Listen, Scoobs, STOP beating up on my friend Scoobs! You are so hard on yourself! Your W is destroying your family and going to see another man. No human being could bear that. I don't know how you actually bear it without God helping you along. You must have super human strength.

I totally understand your desire to answer her, to vindicate yourself. We all do it, and when we aren't doing it, we are wanting to do it and biting our tongues hard enough to leave a mark. YOU ARE NOT ALONE IN THAT.

The thing that you will learn is a confidence in yourself and your choices that will allow you not to answer, not to explain yourself. Because I am a Christian, I have a lot of convenient strategies for this! As just one example, I can remember Christ being silent in front of Pilate or just saying, "So you have said." I remember that and then I am able to be silent. Gordie is a master at active listening and I am learning from him, but mostly I just try to remember that I don't need to justify myself, something that is much easier to do when you are thinking of God knowing your circumstances and knowing how hard you are trying to stay in the light -- but something which you can do probably also just out of your own will based on what you have been doing so far!

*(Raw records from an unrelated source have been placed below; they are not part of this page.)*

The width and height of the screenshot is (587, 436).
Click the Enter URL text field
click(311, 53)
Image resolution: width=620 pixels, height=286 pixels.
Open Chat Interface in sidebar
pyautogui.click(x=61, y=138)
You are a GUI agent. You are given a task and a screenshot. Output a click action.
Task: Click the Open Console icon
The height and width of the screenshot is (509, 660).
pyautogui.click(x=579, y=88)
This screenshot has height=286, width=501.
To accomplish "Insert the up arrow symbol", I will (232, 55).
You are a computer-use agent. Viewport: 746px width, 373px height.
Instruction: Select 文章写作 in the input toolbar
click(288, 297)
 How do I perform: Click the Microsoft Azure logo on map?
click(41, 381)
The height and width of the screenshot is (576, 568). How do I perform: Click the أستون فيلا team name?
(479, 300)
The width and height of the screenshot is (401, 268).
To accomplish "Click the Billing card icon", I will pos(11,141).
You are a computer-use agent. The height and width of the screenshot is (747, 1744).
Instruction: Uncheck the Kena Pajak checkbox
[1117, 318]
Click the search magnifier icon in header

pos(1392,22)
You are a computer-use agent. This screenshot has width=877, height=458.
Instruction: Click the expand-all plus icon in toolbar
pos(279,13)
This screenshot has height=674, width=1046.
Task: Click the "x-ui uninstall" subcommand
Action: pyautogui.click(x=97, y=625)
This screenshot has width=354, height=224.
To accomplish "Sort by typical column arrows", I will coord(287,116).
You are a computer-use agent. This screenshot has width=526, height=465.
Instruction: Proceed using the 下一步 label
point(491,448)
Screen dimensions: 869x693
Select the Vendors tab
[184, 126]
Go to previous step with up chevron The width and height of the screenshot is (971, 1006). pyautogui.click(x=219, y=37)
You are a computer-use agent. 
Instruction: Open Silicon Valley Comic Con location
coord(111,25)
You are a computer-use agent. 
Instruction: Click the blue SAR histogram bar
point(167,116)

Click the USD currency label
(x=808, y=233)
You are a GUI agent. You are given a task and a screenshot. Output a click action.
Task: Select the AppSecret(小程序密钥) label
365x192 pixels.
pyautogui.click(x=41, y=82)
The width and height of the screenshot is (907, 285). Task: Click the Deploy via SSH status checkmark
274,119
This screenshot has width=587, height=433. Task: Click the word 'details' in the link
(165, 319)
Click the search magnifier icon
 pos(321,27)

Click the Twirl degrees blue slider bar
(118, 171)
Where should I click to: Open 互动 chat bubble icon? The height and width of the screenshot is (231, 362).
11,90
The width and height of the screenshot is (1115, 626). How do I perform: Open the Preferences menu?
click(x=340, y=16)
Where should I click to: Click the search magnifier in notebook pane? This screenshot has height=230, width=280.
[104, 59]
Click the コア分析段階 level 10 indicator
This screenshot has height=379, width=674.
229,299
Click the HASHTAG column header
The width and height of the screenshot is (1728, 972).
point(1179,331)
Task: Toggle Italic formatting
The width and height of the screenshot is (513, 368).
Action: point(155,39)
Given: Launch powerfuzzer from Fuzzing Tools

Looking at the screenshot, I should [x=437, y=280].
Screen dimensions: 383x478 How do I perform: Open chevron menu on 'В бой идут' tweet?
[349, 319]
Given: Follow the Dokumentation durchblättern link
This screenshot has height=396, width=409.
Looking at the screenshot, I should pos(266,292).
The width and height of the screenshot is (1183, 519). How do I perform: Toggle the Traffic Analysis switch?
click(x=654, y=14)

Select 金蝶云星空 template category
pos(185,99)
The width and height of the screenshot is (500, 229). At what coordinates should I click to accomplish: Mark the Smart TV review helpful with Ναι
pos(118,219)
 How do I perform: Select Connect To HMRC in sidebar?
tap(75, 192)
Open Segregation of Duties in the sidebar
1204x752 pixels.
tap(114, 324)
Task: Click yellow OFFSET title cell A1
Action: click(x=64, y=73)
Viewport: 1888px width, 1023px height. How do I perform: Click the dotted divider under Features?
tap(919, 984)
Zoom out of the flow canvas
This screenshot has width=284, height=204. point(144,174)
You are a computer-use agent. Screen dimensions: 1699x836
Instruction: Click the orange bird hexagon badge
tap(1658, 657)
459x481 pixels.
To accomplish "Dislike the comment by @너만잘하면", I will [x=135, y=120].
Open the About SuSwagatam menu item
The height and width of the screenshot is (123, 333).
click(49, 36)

But you do need to stop thinking that your W is going to see things clearly. She is not able to see what you see. Think about the fact that she wants to be with some slime bag who is willing to break up a family and destroy three lives in order to be with her -- and the fact that he LIKES who she is right now, when who she is right now is HORRIBLE. This is all the proof you need that there is no point in your trying to explain, justify, convince.

I know that everyone here will say to get what is yours and do what is just and all that as far as separation and D. My take is different. I set my H free and if he is not willing/able to help me with our kids and take the responsibility a man should take, I release him. I can see he is incapable of holding down a real job and that he is incapable of seeing how hard I work and how tired I am, let alone that I am a good mom and wife. So I release him. I ask him for nothing. Can you do that? I mean, if you can afford it -- Can you not expect her to buy food or give you half of X-Mas money? Can you release yourself from the slavery of expecting that she will be fair or kind about financial matters? Because you are suffering a lot in your outrage and disbelief. She is going to suffer no matter what, she is crazy right now. But you don't have to suffer this way. Just pretend you are a single father with no resources expect those that you provide. If the D really happens, let the lawyers deal with the nitty gritty. Until then, her diatribes about money are just one other way she can avoid reality and truth. They mean nothing, you do not have to give them any credence right now.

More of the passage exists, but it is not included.